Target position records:
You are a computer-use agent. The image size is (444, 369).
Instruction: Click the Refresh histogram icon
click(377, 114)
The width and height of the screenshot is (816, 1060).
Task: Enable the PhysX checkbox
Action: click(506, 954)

● What this task involves
Arrange the entries above as a Markdown table with one row per line, skipping blank lines. Use a Row column for the line number and a Line column for its text.

● Answer to the exercise
| Row | Line |
|---|---|
| 1 | You are a computer-use agent. The image size is (444, 369). |
| 2 | Instruction: Click the Refresh histogram icon |
| 3 | click(377, 114) |
| 4 | The width and height of the screenshot is (816, 1060). |
| 5 | Task: Enable the PhysX checkbox |
| 6 | Action: click(506, 954) |